For this view I have been accused, by well-meaning radical voices, of being “defeatist” and of trying to save an indefensible European socioeconomic system. This criticism, I confess, hurts. And it hurts because it contains more than a kernel of truth.
I share the view that this European Union is typified by a large democratic deficit that, in combination with the denial of the faulty architecture of its monetary union, has put Europe’s peoples on a path to permanent recession. And I also bow to the criticism that I have campaigned on an agenda founded on the assumption that the left was, and remains, squarely defeated. I confess I would much rather be promoting a radical agenda, the raison d’être of which is to replace European capitalism with a different system.

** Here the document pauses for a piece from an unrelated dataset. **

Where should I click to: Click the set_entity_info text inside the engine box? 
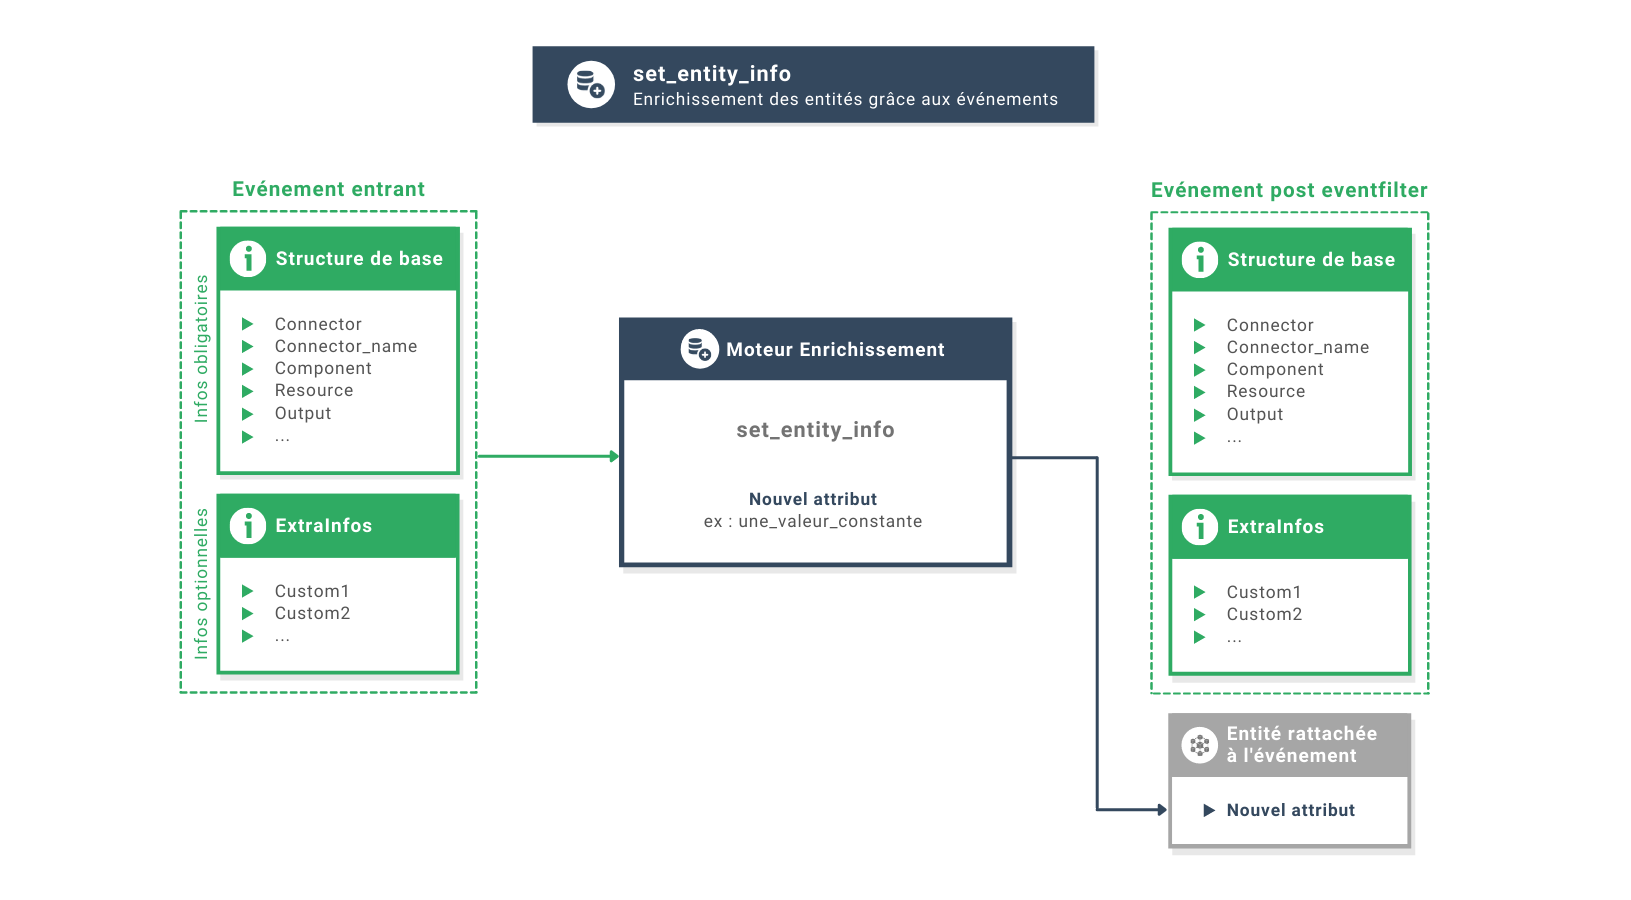815,430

That quote above shows Varoufakis is able to synthesise radical economics with practical reality. Too many of our MP’s are not willing to even acknowledge that there are alternatives. I doubt that many have even read Marx, let alone understood his writings. Certainly, I don’t imagine any have the personal insight Varoufakis shows here:
My personal nadir came at an airport. Some moneyed outfit had invited me to give a keynote speech on the European crisis and had forked out the ludicrous sum necessary to buy me a first-class ticket. On my way back home, tired and with several flights under my belt, I was making my way past the long queue of economy passengers, to get to my gate. Suddenly I noticed, with horror, how easy it was for my mind to be infected with the sense that I was entitled to bypass the hoi polloi. I realised how readily I could forget that which my leftwing mind had always known: that nothing succeeds in reproducing itself better than a false sense of entitlement. Forging alliances with reactionary forces, as I think we should do to stabilise Europe today, brings us up against the risk of becoming co-opted, of shedding our radicalism through the warm glow of having “arrived” in the corridors of power.
Labour MP’s: If you’ve done 3 or 4 terms, it’s probably time to go. If you haven’t achieved what you set out to do by now, chances are, you’re never going to do it. If you’re a list MP, put the party first and let the leader know you’re not going to be around next election. If you’re an electorate MP, a winnable by-election in late 2016 or early 2017 would get the ball rolling for Labour going into the next election.
Quit. Put the party and people first. Take the pension; you’ve earned it. Take the praise; you’ve earned that too. But for the sake of the party and for the future of New Zealand, go.
Postscript: Why Common People? In a poptastic quirk of fate, it seems likely that Yanis Varoufakis’s wife, Danae Stratou, an amazing person in her own right, was the inspiration for the wonderful Pulp song Common People. You couldn’t make this stuff up!
Everybody hates a tourist, especially one who thinks it’s all such a laugh.